Making Travel Sustainable | My Family Travels

Travel close to home, stay longer, and don’t go at all are key takeaways from ITB Berlin on how to make travel sustainable.

In a year when being able to sustain the rapid growth of global travel has been called into question, ITB Berlin’s first press conference underscored what was on everyone’s mind: sustainability. “Tourism is both at risk from climate change, and one of its causes,” noted the first speaker at the huge travel trade marketplace held March 7-11, 2018 in Berlin.

Map of Regions Impacted by Climate Change
ETC Reports that the countries most in need of sustainable development will be impacted first by climate change.

Sustainable Tourism is the Theme

Sustainable tourism: a fresh approach to travel that enhances welfare in host communities, while enriching the lives of visitors and those they come into contact with, has been the industry’s Holy Grail since the 1990s. Voluntourism, or giving back to destinations, has become a popular vacation option.

But the growth in tourists has outpaced efforts to help them travel better.

According to the UNWTO, in 2017, international tourist numbers grew a record 7% to reach 1.3 billion. As German Chancellor Angela Merkel told the ITB crowd, “Tourism is an example of the opportunities of globalization,” others noted that overtourism has become its own problem, with ‘Tourist Go Home’ protests roiling Venice, Barcelona, Hong Kong and other cities over the past year.

The opening conference by the European Travel Commission presented the study, “Tourism And Climate Change Mitigation – Embracing The Paris Agreement: Pathways To Decarbonisation” published by the ETC. Ironically, due to severe winter storms, only one panelist was present and the report’s lead scientist spoke via video conferencing.

Sustaining the Environment through Technology

The message was clear: achieving the goals of the COP21 Paris Climate Accord is an enormous challenge, requiring an estimated 70% reduction in the tourism industry’s carbon footprint from 2015 levels. Getting there will require big changes from all sectors, including aviation – which now accounts for 13% of all transport emissions within the European Union — and shipping.

Globally, the outlook is worse. Aviation emissions are expected to increase 300%-400% from 2010 to 2040. Technology used in new aircraft entering the market should achieve some energy efficiencies but, analysts said, new jet fuels are also essential.

Sustainable Numbers to Combat Overtourism

Findings from an IPK International survey done earlier in 2018 affirmed that nearly one quarter of all international tourists felt their destination was overcrowded, although only 9% said that impacted the quality of their trip.

Certain cities – most of them on travelers’ bucket lists — had a worse reputation for crowds: Mexico City (23%), Shanghai (22%), Venice (20%), Beijing (19%), Hong Kong (18%), Istanbul, Amsterdam and Florence (17% each) and Barcelona (16%) scored the most negative ratings.
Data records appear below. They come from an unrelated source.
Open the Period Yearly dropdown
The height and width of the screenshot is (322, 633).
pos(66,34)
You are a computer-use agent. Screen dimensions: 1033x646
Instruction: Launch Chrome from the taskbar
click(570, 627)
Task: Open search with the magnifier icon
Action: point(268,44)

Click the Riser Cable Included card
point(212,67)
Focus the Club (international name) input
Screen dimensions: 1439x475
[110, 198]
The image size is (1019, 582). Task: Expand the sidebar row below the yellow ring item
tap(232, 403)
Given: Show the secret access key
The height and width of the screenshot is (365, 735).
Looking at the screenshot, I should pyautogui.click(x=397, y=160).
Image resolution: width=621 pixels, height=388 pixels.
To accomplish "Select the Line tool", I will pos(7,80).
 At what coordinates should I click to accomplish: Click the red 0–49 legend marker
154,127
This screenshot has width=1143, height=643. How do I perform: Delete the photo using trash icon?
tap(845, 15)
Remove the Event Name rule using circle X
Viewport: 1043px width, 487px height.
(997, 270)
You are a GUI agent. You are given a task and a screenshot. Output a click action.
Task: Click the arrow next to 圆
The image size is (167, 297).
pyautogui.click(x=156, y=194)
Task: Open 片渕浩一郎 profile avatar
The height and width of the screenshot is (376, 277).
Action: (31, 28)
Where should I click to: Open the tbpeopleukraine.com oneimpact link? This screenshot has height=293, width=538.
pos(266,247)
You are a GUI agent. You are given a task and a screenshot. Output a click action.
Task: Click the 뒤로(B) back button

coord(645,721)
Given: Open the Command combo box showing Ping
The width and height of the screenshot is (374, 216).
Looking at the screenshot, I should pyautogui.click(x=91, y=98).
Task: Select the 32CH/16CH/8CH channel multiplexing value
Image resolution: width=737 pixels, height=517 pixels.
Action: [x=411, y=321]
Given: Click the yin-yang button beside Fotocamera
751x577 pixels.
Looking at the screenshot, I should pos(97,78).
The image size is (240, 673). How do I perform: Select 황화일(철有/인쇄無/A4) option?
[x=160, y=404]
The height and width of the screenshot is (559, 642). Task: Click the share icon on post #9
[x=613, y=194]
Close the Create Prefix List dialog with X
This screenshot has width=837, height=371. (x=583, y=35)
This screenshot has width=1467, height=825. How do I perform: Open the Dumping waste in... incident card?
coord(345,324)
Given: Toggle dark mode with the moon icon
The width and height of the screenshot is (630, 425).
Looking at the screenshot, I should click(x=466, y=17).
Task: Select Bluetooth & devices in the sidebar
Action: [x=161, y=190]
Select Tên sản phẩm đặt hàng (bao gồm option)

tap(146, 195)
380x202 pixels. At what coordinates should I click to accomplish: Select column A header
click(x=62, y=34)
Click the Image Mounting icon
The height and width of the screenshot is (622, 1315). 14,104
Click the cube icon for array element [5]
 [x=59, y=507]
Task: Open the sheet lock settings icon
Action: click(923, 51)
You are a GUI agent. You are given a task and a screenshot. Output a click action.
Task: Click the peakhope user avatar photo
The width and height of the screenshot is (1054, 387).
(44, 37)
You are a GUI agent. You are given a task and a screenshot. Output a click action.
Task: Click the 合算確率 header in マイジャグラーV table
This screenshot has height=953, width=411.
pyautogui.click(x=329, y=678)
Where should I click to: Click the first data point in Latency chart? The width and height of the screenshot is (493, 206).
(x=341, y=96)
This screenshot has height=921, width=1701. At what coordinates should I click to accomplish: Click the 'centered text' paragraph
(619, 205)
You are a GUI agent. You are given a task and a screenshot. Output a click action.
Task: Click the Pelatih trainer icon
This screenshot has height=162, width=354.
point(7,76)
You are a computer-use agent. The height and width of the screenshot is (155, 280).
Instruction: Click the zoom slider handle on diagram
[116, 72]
Over the course of ITB Berlin, other workshops focused on ways that tourism organizations can steer tourist hordes to their least visited areas, to reduce overuse of facilities at the most popular ones.

Anti-tourism sign
Anti-tourism protests spread around the globe in 2017. Photo c. GDS-index.com

Sustaining the Environment by Raising Prices

The ETC report made 10 recommendations, including taxes on the use of fossil fuels in aviation, based on miles flown. Since tax subsidies on plane and cruise ship fuel currently keep travel prices artificially low, this move to raise costs would also reduce the frequency and distance of consumer trips, a controversial outcome.

Additionally, the ETC recommends that Europe’s national tourist organizations take climate developments into account in future promotion. For regions suffering from overtourism, this means marketing to a more upscale traveler so that fewer travelers would be required to provide the same revenue as mass tourism.

Sustaining the Environment by Curbing Wanderlust

Incentivize travelers to stay longer said other experts; it’s the best way to reduce damage from day trip tourism.

While popular with tour operators and hoteliers, this approach would adversely impact the cruise sector, whose megaships are blamed for environmental pollution at small ports of call and lesser developed islands.

There was also talk of only promoting travel to regions near the traveler’s home, in order to reduce travel time.

Given the millennials’ well-documented wanderlust, this may be the most challenging initiative of all.